TASK DESCRIPTION:
Return each line of the rows below that contains the word "icon".

● ● ● ●

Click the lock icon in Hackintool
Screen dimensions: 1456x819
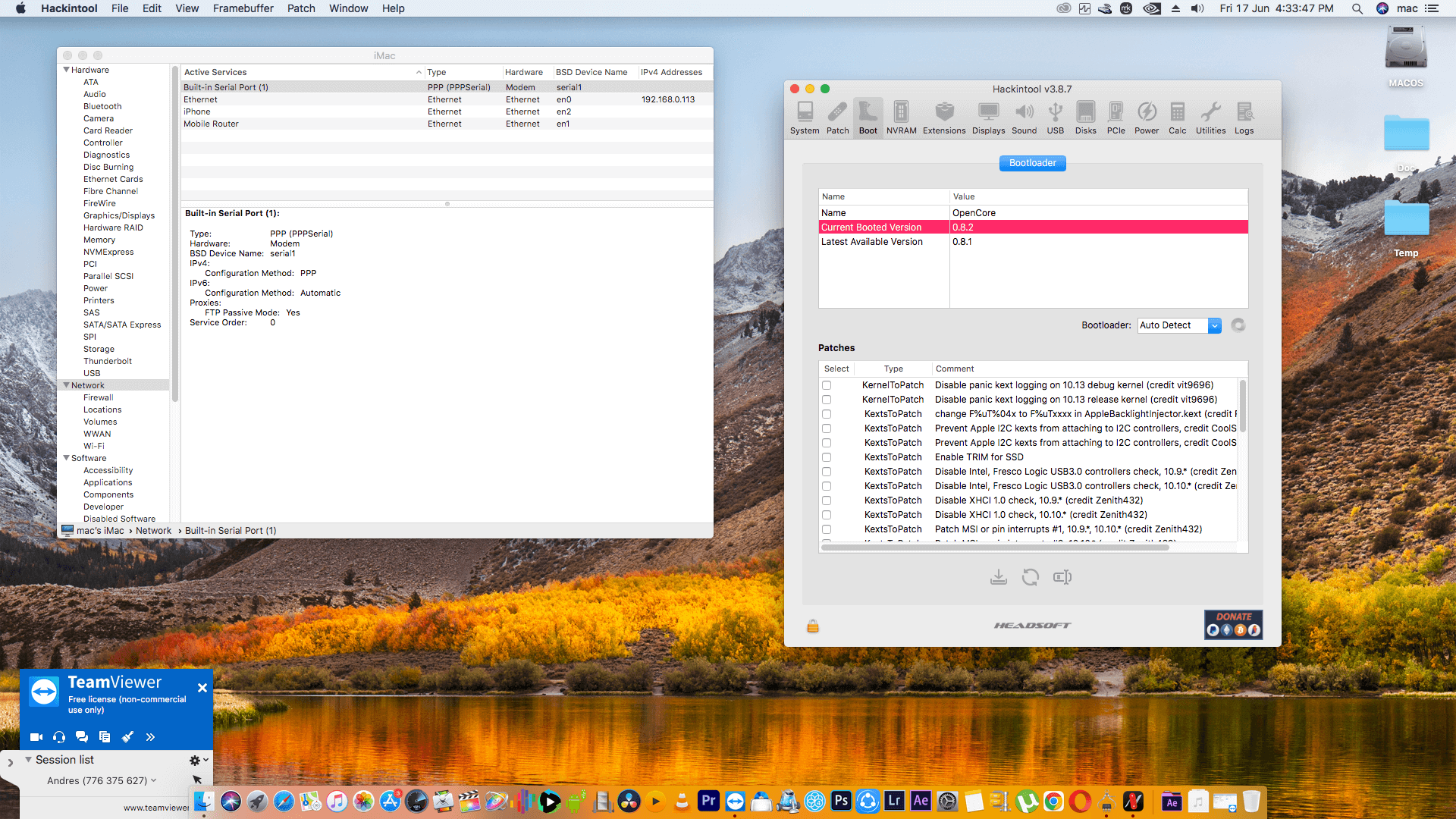(813, 626)
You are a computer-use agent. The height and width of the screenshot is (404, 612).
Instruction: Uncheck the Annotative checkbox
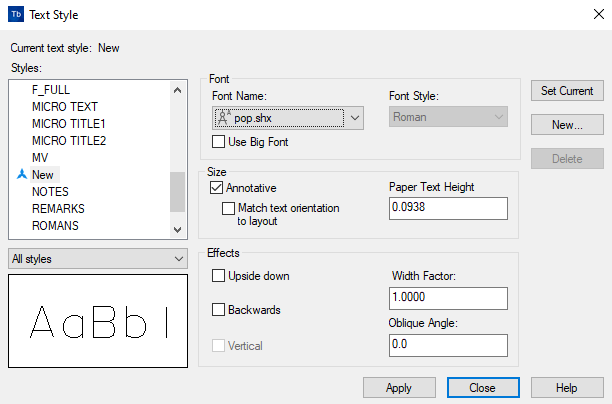(217, 187)
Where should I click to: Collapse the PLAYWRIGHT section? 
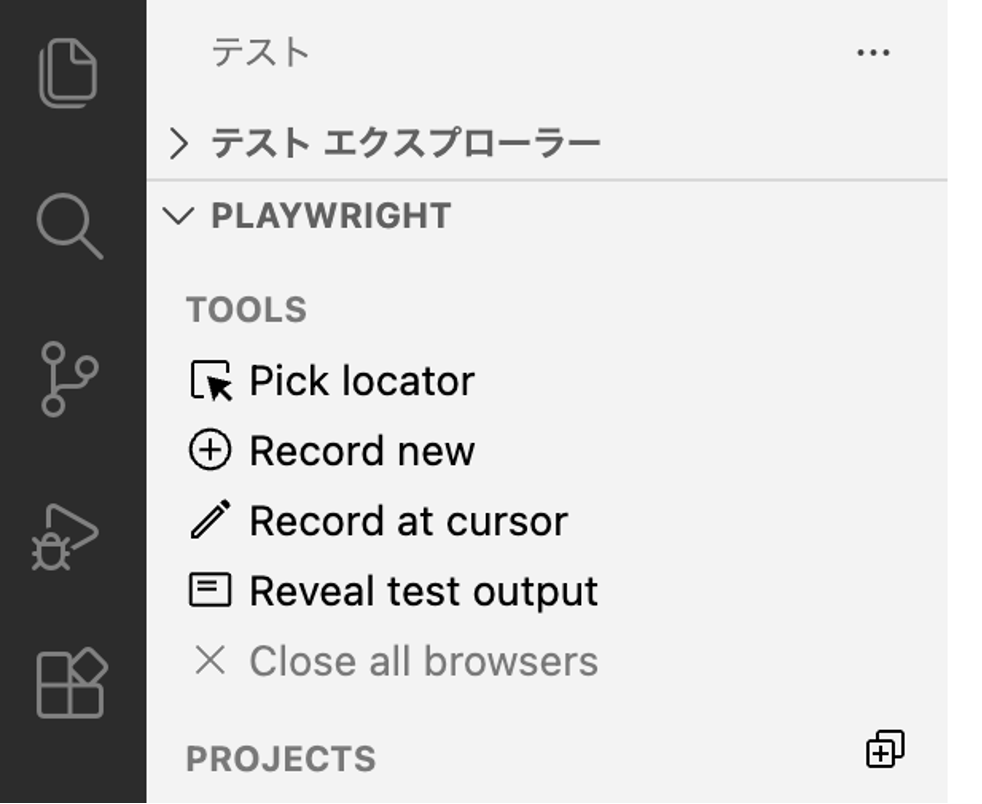178,216
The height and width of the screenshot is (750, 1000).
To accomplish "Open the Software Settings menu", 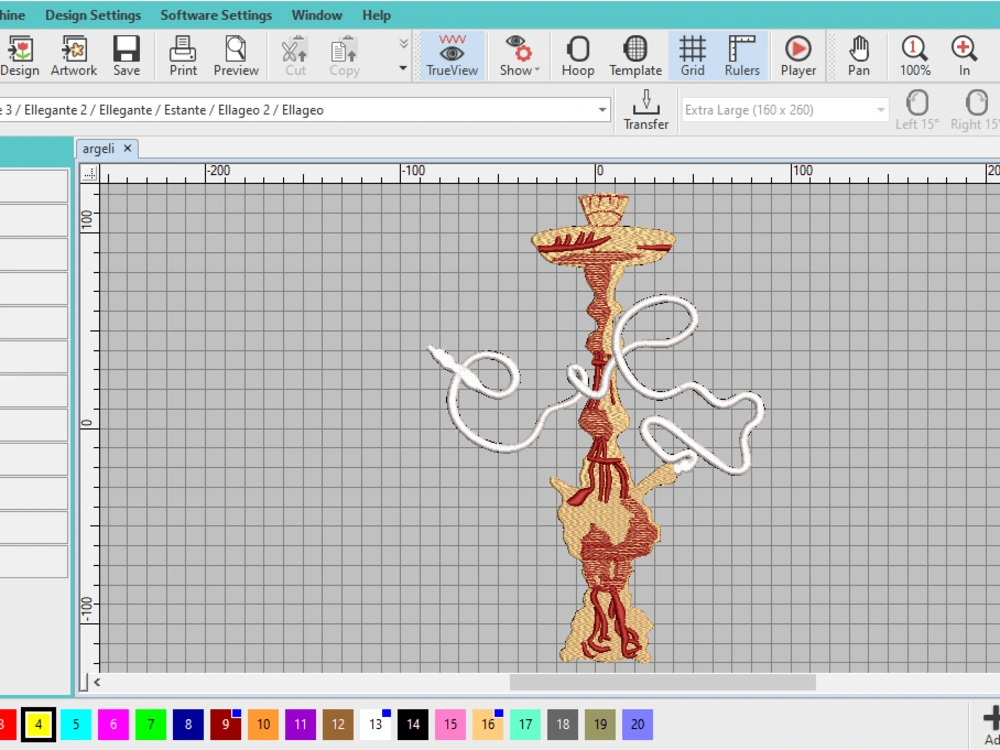I will 216,15.
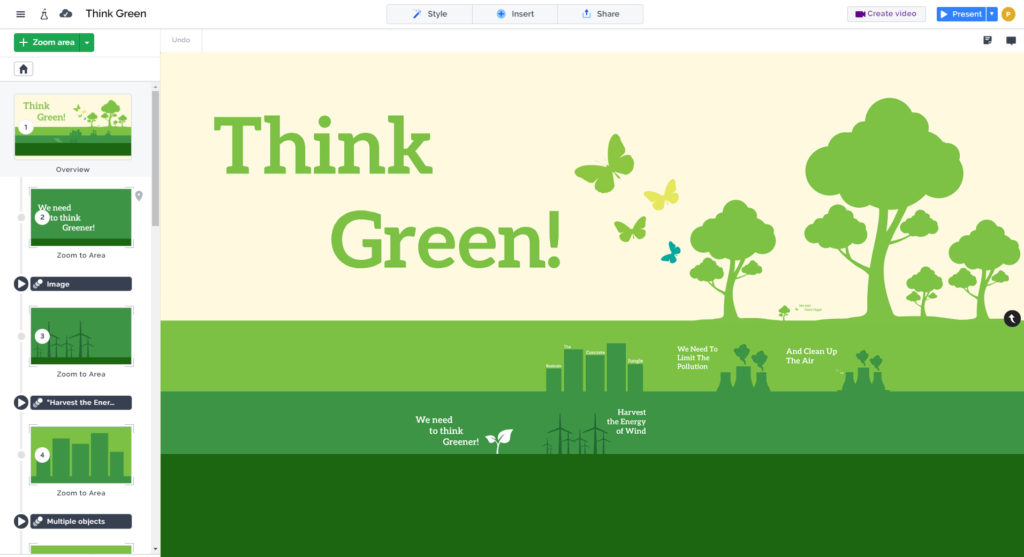Open the Style menu
The height and width of the screenshot is (557, 1024).
pos(430,14)
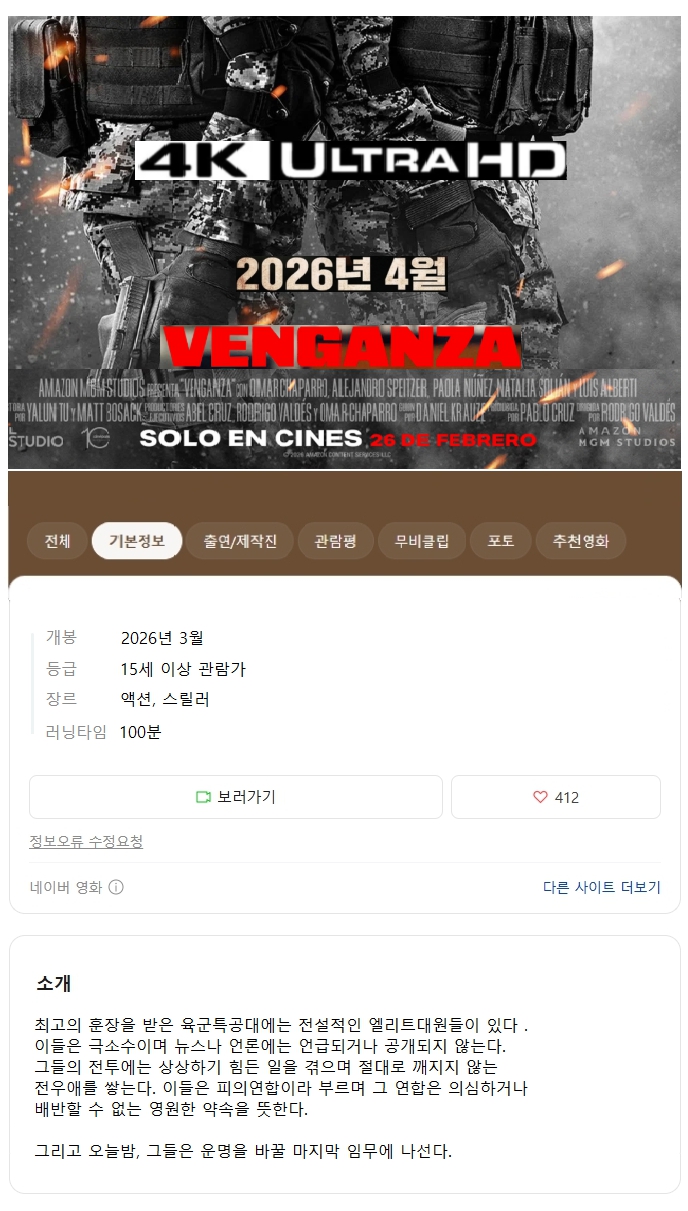The width and height of the screenshot is (688, 1211).
Task: Click the 보러가기 button
Action: [236, 797]
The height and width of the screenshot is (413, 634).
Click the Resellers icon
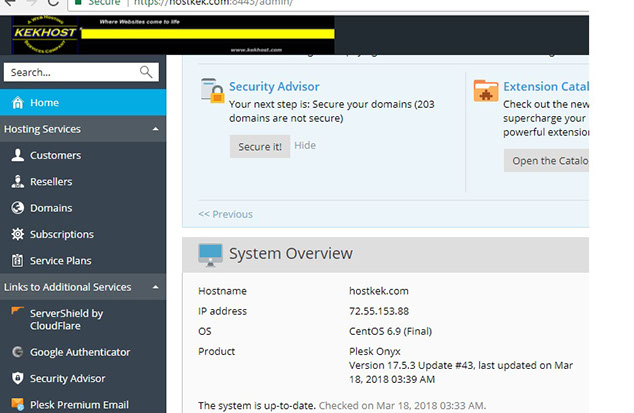tap(17, 182)
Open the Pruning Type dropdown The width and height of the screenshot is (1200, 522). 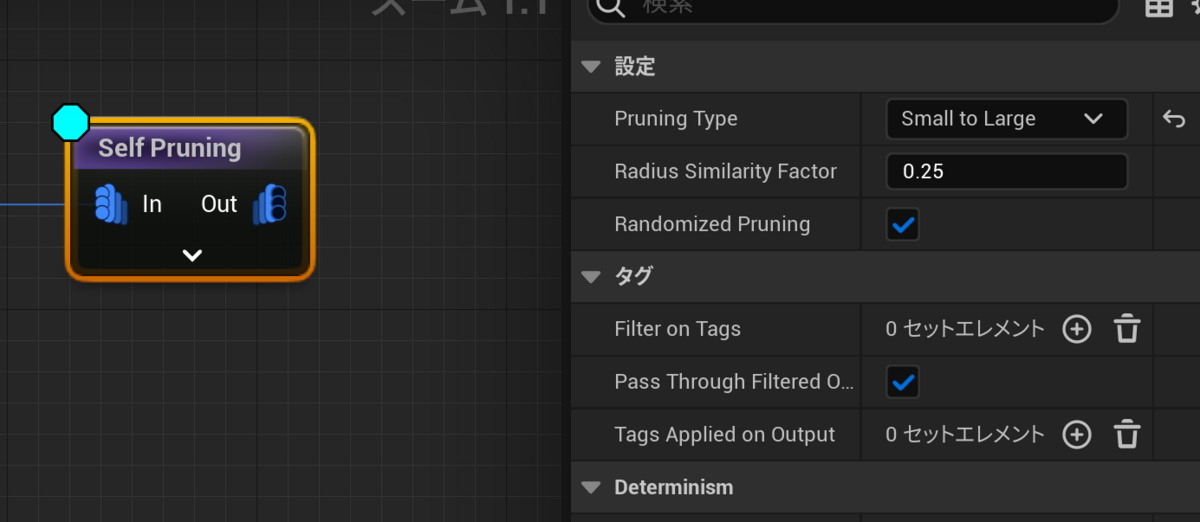click(x=1006, y=119)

● ● ● ●

SOLVED PROBLEM:
Click the lock icon in Hackintool
Click the Resellers icon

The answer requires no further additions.